- _ACTION ITEM_
Copy out the data word for word, starting with the line that contains "Identify the location" and going on through the end of the data. Leave the pictures out.

◇ ◇ ◇ ◇ ◇

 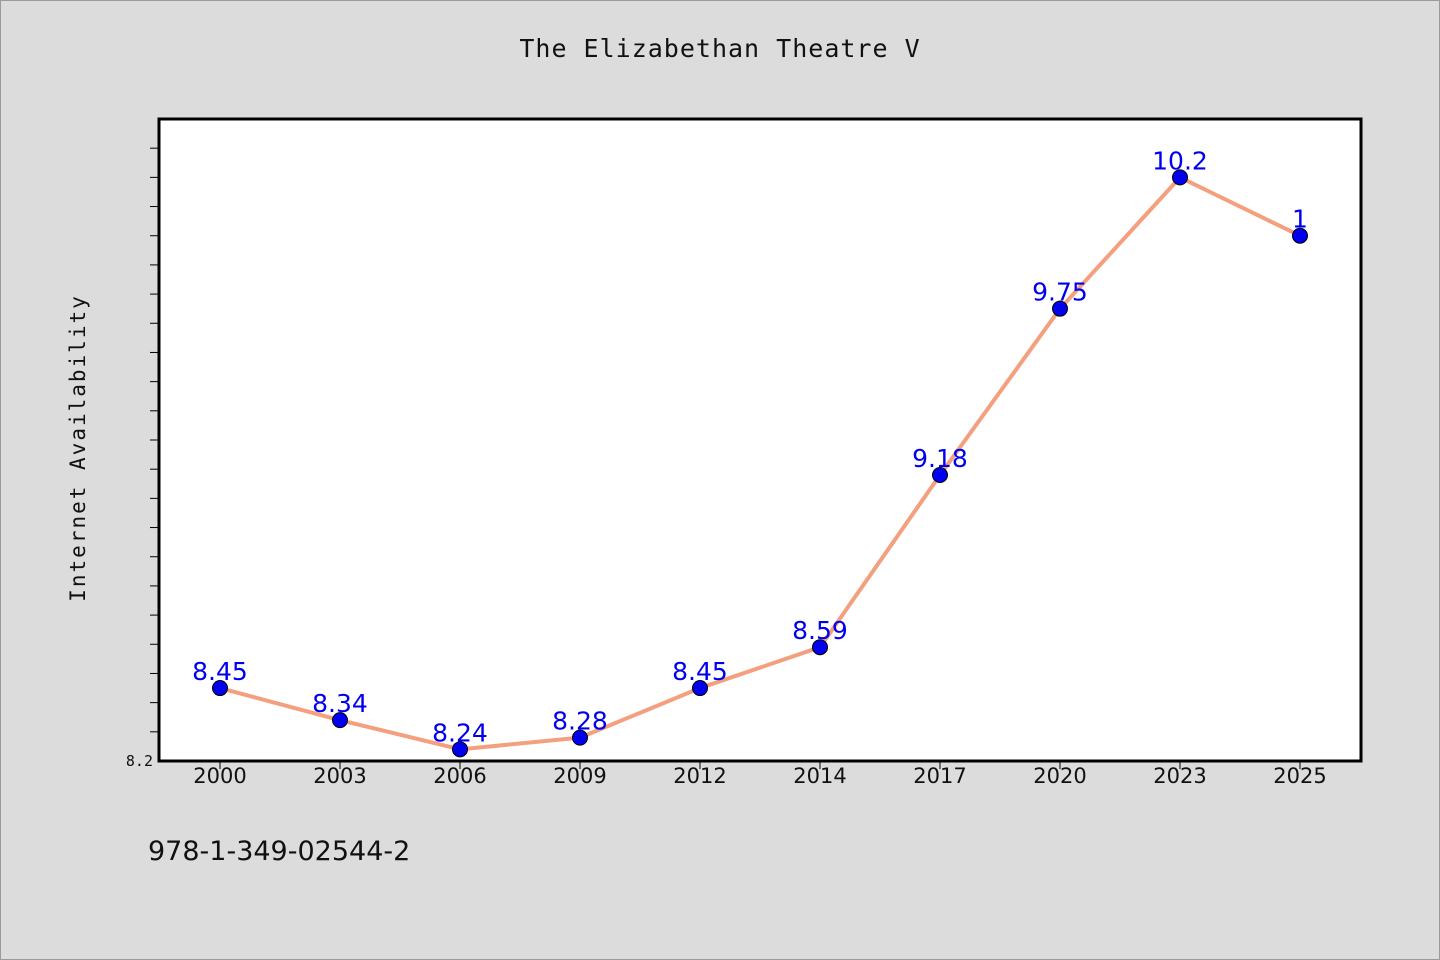 What do you see at coordinates (340, 704) in the screenshot?
I see `data-label: 8.34` at bounding box center [340, 704].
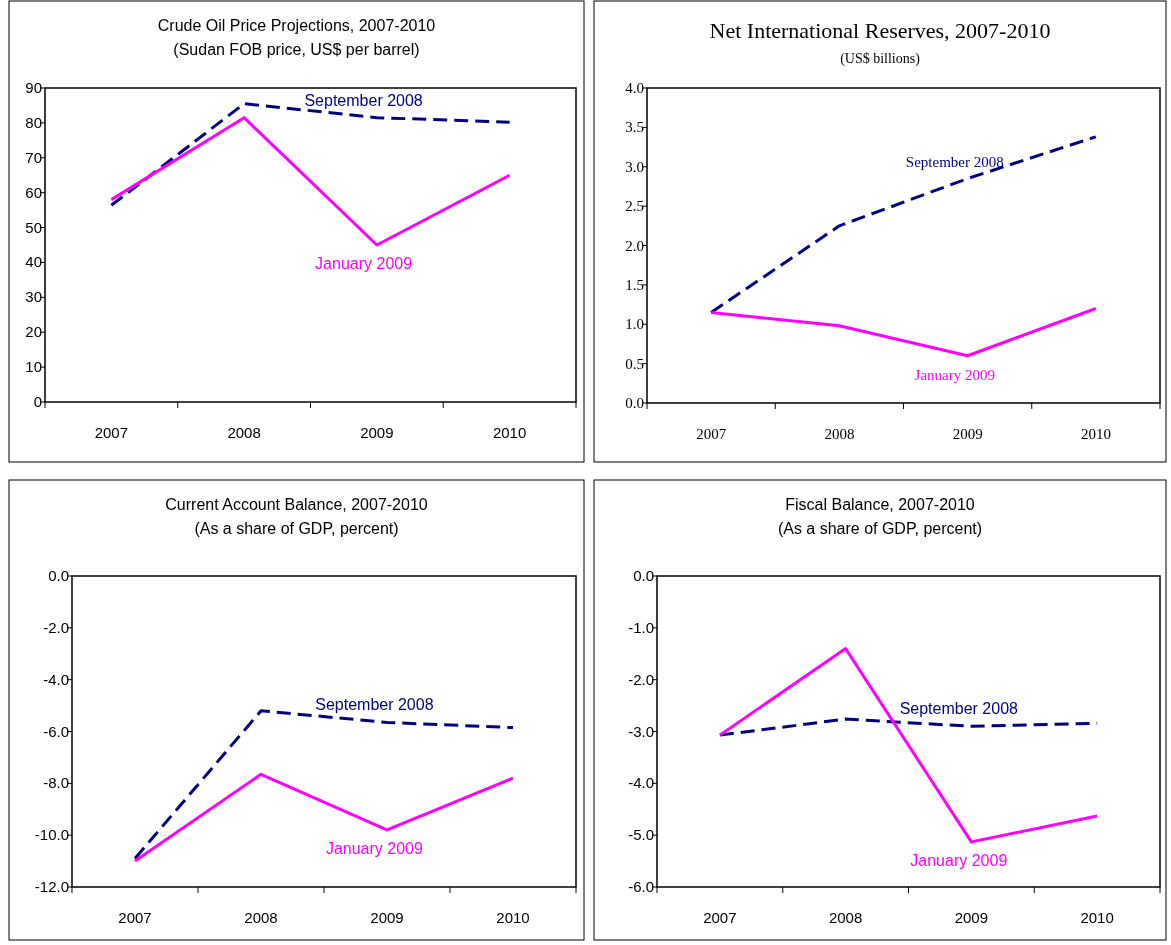  What do you see at coordinates (34, 297) in the screenshot?
I see `y-tick-label: 30` at bounding box center [34, 297].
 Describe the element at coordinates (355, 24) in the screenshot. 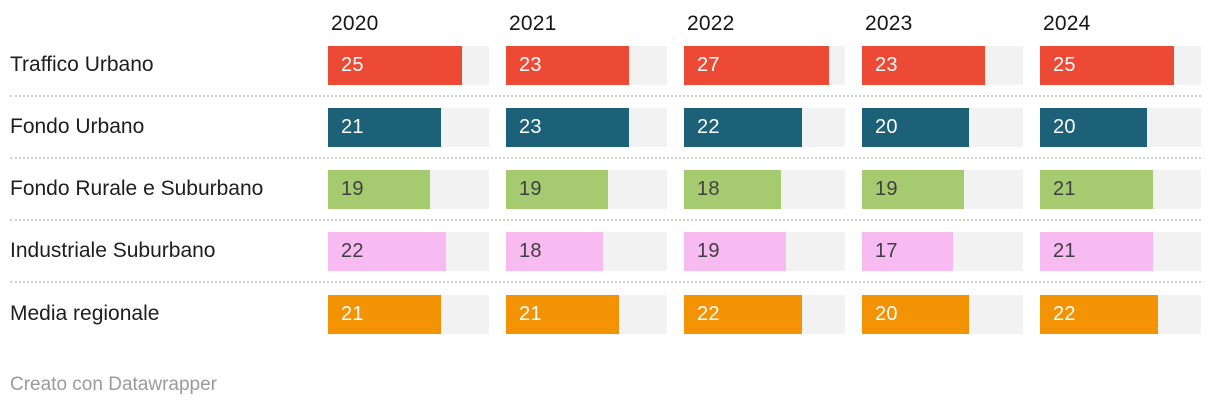

I see `column-header-2020: 2020` at that location.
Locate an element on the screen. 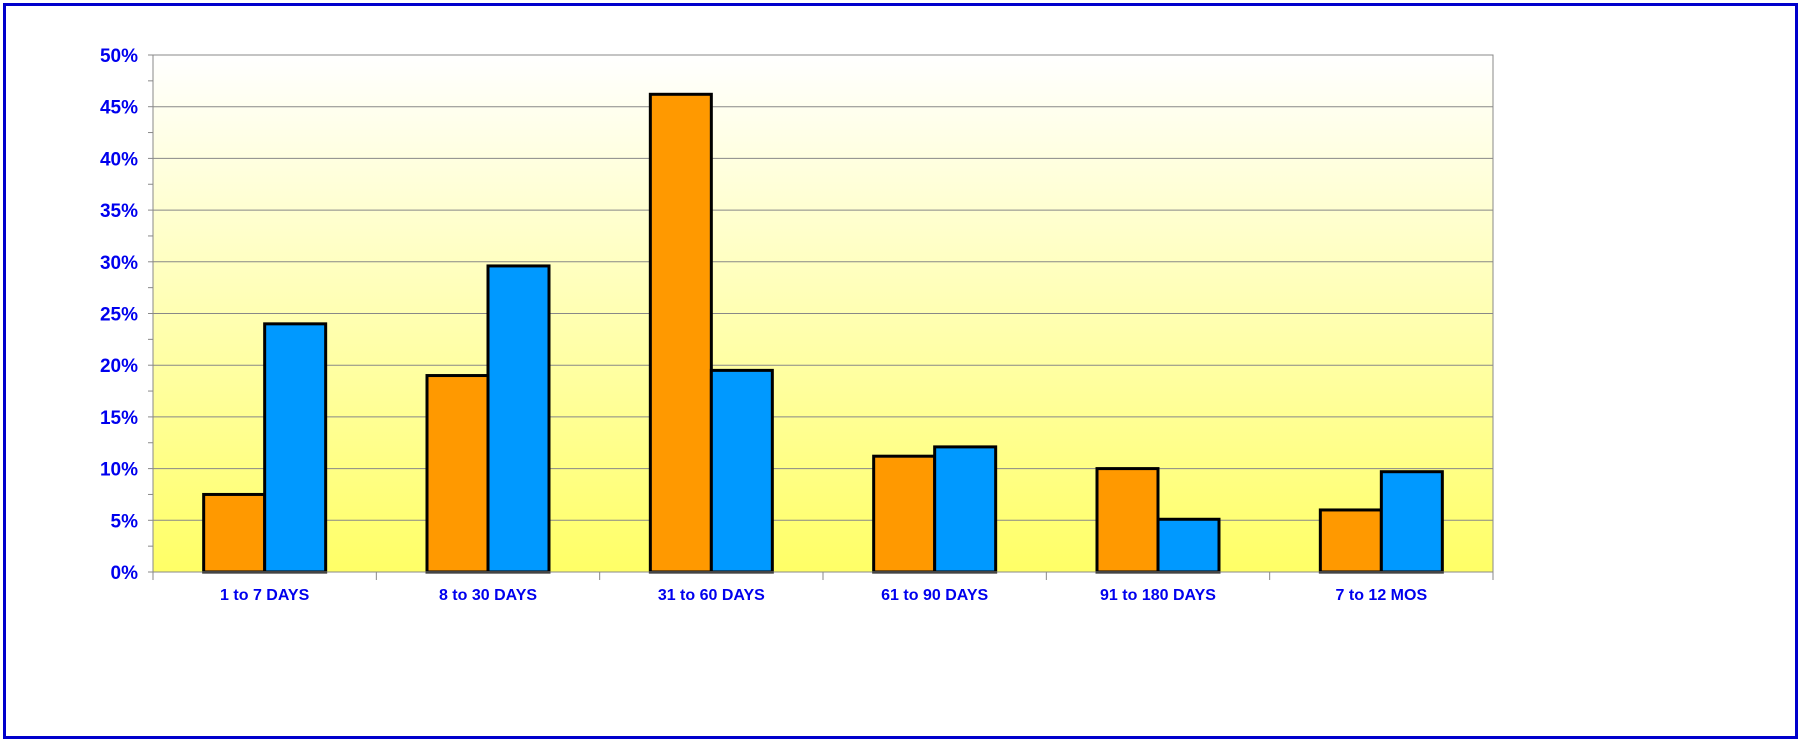 This screenshot has height=740, width=1799. y-tick-label: 15% is located at coordinates (119, 418).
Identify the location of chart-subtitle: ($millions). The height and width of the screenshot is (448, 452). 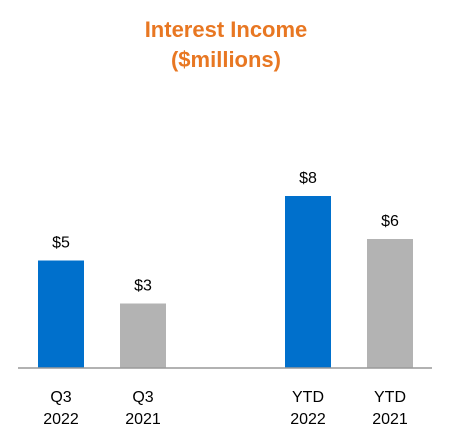
(226, 60).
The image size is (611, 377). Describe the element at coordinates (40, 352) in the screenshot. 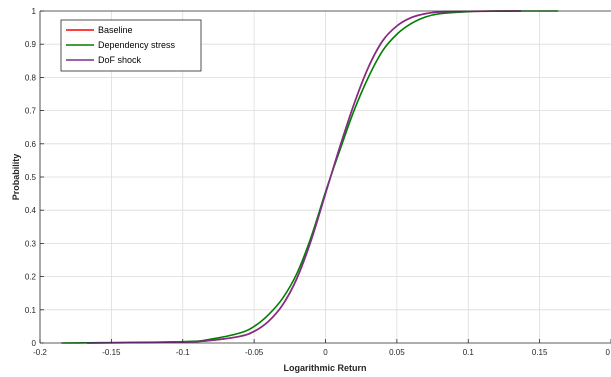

◇ ◇ ◇ ◇ ◇

- _EXERCISE ANSWER_
Identify the location of chart-subtitle: ($millions). The height and width of the screenshot is (448, 452). 
(226, 60).
The image size is (611, 377). Describe the element at coordinates (40, 352) in the screenshot. 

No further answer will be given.